A ladder landed near me. I hastened to push it off, but was met by a hail of stones and arrows, preventing me from getting close. On the other side of the ladder, Kilsay was hit in the neck and fell off the wall. I wondered if that scar on his left arm would disappear this time, when he came back tomorrow. Robert and I had a bet on it. You never returned exactly the same. Sometimes a scar would disappear, sometimes a lock of hair would be gone, sometimes old wounds would reappear. Every time you died and resurrected again, your body would be just a little different, though your mind would be the same. Robert and I had bets on how everyone would look the next time they came back. Kilsay’s scar was big money.

Damn. I had let myself get distracted in the middle of the fight. The lack of sleep was beginning to tell on me. Already, the first goblin had ascended the ladder and was charging at me with his scimitar. I quickly drew my sword and blocked a strike that would have swept my head off. The goblin growled at me and bared his teeth. His breath stank of alcohol.

It was the wine, of course. The whole tribe was insanely addicted to wine. Whenever their supplies began to run low, they would mount punitive raids on the winery to get a few casks. Every raid, they managed to steal just a little bit more, enough to continue their drunken revelries.

Vesine and Latis had been safely evacuated a long time ago, when we first got word that the goblins were on the prowl again.
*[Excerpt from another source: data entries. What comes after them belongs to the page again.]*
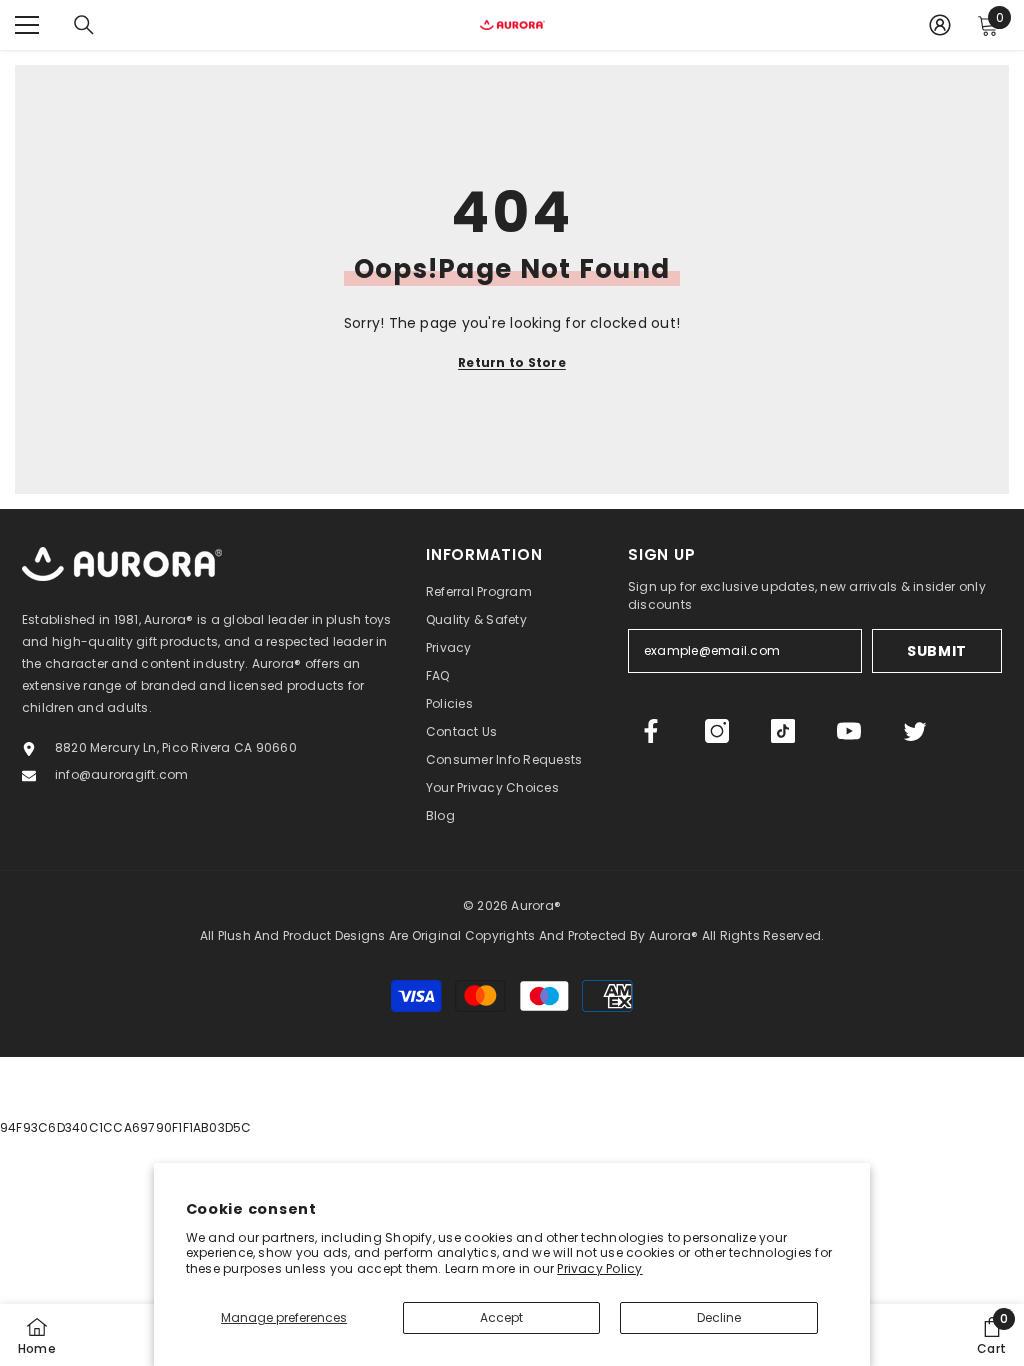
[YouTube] (849, 731)
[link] (991, 1335)
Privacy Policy (599, 1268)
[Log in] (940, 25)
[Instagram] (717, 731)
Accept (501, 1317)
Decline (719, 1317)
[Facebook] (651, 731)
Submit (937, 651)
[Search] (84, 25)
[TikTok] (783, 731)
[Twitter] (915, 731)
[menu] (27, 25)
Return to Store (512, 362)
Caladak only contained the garrison now. And we had been fighting for five days straight, through day and night raids. Glydoc knows when it would stop. Probably only when the chiefs decided that they had enough to last them until the next month or so.
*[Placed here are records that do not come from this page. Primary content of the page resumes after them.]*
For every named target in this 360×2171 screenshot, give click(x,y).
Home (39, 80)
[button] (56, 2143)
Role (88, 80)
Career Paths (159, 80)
I drew my dirk with my free hand and tore a hole in my goblin’s guts. That snarl of ferocity quickly changed into astonishment, then disbelief, and then slumped into defeat. I kicked the corpse off the rampart. It would disappear by the end of today, anyway. Bloody, useless drunks, fighting a meaningless war to get more liquor. I spat at the falling body.

That cost me. Before I could recover, I saw another scimitar flashing down at my face from the goblin that had come up after the first. It was too late to dodge, so I braced myself to take it. A line of fire drew itself deep across my face into my skull.

Ouch. That’s going to hurt tomorrow, I thought as I died. There was no regret, no sense of loss, merely resignation. Death no longer had any meaning for me. It was nothing but one of a hundred experiences that made up a soldier’s life, a facet of that kaleidoscope of futile battles in an endless war. I die today, but tomorrow I shall live once again.

Tomorrow, the meaningless cycle will begin anew.